A study that was released on Monday, April 30 revealed that calcium supplements may harm your heart as you get older, adding to concerns about the supplement’s long-term health effects.
According to the research that was published in BMJ, researchers studied over 2,600 people who were on average 74 years old. They were also individuals who suffered from aortic valve calcification that was seen as being in the moderate to severe range. The last group had taken no supplements, while one-third of the participants had taken calcium pills and another third had received both calcium and vitamin D tablets.
As a result, the researchers discovered that those who had received the calcium pill had a 24% higher risk of mortality after more than five and a half years. The percentage went up to 31% when vitamin D supplements were combined with calcium.
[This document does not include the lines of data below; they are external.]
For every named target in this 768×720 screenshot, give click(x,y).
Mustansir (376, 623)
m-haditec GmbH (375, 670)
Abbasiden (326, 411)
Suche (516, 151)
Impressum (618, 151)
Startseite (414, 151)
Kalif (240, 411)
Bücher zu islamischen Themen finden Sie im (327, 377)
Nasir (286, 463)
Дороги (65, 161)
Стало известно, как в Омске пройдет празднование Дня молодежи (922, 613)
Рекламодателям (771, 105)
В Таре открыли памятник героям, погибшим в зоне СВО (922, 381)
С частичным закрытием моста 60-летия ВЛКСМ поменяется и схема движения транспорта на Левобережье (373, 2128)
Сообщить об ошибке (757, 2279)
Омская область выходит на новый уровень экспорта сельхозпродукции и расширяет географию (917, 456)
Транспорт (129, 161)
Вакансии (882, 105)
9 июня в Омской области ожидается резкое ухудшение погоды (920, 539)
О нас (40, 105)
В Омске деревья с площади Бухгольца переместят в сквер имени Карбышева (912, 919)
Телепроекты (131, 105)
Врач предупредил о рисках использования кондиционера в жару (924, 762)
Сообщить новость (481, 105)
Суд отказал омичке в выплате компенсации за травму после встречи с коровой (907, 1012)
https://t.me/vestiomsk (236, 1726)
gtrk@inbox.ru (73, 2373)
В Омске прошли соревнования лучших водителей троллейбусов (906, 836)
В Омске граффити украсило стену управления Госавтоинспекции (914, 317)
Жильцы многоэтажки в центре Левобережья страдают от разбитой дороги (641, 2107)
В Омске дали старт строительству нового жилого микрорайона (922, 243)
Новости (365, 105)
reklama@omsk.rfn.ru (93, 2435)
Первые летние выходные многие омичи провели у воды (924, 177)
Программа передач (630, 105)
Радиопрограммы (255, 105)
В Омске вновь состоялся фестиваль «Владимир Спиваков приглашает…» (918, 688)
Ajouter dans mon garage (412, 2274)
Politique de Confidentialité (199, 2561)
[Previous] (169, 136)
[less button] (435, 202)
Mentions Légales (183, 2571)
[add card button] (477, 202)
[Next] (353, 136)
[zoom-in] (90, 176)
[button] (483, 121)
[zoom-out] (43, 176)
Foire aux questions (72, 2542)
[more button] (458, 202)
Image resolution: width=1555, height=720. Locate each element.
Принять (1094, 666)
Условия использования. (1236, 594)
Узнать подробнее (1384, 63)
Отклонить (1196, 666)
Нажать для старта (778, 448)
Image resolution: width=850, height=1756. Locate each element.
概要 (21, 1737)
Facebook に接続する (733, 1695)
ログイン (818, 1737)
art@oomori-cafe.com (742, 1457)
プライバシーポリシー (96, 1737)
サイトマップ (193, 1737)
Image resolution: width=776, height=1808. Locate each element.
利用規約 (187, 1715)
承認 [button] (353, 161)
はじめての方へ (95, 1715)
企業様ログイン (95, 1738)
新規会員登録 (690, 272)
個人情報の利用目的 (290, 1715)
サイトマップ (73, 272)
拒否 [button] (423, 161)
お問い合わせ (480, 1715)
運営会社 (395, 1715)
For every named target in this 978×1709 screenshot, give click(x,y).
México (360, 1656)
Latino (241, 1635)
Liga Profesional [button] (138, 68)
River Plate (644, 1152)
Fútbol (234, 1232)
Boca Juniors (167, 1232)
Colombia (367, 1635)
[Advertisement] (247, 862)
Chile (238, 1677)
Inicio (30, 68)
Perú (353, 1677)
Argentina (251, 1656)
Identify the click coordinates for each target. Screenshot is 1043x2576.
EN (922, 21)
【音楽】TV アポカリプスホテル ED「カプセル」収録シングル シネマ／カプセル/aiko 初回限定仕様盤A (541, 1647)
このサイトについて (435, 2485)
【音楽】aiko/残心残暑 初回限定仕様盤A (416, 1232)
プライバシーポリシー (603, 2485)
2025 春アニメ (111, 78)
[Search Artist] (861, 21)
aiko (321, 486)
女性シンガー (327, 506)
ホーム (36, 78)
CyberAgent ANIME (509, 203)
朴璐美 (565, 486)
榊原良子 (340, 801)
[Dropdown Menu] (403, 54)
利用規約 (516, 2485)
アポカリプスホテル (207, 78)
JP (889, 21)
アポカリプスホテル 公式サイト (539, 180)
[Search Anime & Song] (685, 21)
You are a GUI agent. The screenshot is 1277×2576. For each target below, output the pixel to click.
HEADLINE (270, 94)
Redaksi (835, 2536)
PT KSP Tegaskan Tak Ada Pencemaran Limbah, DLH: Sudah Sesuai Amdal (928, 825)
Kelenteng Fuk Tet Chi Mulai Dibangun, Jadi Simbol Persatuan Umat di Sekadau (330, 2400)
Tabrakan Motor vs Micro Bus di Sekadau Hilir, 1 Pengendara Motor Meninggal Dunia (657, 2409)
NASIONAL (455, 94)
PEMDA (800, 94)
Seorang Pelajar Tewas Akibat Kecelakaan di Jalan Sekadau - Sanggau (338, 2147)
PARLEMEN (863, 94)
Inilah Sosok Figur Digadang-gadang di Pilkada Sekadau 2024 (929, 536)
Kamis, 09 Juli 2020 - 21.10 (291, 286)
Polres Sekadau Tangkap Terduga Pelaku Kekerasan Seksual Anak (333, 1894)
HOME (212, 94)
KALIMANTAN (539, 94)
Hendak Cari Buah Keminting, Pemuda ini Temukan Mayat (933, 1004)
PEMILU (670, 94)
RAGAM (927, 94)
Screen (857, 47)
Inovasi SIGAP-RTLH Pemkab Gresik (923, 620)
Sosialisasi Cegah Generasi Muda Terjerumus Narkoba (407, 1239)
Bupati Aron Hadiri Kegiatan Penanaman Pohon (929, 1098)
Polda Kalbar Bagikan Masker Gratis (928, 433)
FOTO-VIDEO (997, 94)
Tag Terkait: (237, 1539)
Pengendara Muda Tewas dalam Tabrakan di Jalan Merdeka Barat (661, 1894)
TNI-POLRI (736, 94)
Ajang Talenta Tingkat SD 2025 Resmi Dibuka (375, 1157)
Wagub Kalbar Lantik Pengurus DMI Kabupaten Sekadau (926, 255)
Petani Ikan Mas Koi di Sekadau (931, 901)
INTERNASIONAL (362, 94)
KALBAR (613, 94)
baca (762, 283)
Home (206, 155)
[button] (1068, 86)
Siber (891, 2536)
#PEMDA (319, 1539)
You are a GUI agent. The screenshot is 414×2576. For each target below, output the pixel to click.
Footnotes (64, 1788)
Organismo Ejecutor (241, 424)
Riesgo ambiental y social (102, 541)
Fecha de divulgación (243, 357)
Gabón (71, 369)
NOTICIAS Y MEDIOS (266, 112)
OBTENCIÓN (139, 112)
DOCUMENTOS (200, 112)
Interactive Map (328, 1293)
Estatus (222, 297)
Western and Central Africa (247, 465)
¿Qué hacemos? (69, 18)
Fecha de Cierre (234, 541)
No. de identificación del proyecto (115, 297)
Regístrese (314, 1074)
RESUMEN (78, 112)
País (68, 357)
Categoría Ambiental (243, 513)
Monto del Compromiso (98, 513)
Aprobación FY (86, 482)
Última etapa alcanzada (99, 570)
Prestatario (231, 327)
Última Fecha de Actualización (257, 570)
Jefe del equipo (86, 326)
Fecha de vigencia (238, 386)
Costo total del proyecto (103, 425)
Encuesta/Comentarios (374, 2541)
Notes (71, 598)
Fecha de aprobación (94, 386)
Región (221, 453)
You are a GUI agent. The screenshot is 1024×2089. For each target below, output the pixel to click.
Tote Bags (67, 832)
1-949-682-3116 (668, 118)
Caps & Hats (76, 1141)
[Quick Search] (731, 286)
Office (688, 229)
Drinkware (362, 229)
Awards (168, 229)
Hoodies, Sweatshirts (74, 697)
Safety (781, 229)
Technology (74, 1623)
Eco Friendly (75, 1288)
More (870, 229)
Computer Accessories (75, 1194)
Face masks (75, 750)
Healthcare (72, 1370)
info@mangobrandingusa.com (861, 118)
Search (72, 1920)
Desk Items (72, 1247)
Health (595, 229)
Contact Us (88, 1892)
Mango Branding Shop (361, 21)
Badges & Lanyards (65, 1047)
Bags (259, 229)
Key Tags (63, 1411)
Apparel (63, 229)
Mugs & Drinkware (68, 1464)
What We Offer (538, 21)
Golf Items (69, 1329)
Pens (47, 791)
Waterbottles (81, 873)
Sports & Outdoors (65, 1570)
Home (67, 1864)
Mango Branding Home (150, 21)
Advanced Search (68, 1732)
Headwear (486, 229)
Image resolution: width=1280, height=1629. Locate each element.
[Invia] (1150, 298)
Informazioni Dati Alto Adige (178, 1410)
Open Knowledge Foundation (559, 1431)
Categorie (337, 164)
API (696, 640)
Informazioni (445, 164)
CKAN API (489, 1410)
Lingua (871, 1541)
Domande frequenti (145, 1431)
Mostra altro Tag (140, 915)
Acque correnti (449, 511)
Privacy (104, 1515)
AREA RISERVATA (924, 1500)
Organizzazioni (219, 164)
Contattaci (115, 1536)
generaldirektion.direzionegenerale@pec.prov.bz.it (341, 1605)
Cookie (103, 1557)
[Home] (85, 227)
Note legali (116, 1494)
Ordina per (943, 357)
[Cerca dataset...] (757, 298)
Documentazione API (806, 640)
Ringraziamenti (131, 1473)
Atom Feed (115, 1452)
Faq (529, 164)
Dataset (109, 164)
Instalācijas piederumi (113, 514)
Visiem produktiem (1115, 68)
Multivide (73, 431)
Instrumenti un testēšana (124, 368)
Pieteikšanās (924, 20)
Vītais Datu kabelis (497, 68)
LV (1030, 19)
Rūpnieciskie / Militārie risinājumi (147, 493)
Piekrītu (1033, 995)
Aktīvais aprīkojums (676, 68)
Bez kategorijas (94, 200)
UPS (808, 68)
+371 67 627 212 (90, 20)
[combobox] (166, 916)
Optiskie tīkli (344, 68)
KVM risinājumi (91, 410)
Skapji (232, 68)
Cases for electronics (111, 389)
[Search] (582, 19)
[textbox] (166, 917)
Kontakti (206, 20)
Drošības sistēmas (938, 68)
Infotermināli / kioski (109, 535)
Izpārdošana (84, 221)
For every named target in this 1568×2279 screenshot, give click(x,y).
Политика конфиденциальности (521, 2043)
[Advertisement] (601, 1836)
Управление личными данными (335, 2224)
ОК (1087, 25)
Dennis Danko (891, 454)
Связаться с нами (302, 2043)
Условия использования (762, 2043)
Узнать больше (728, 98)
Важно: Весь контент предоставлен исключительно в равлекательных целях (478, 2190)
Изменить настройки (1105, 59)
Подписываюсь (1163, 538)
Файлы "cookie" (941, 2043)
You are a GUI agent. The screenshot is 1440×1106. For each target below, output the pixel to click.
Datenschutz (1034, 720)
“Supplementing with extra calcium does nothing to help you and may end up being harmful to your health,” added senior researcher Dr. Samir Kapadia, the Cleveland Clinic’s chair of cardiovascular medicine.
This is why Dr. Kapadia advises that, if you are taking supplements, you should first talk to a professional about whether or not you should continue doing so.
“I believe that calcium supplements should be taken only when its absolutely required,” says Dr. Arielle Levitan, M.D. Two Physicians Clear Up the Confusion About your health and vitamins. “We have long known that taking them in large amounts can lead to a slew of negative effects, including constipation, kidney stones, and even more serious problems such as calcium accumulation in tissues like the heart and perhaps breasts.”
Instead, Levitan explains that most people should get enough calcium from their diet alone. It is found in things like “dairy products, almonds, substitute milk products, dark greens, chickpeas, and more.”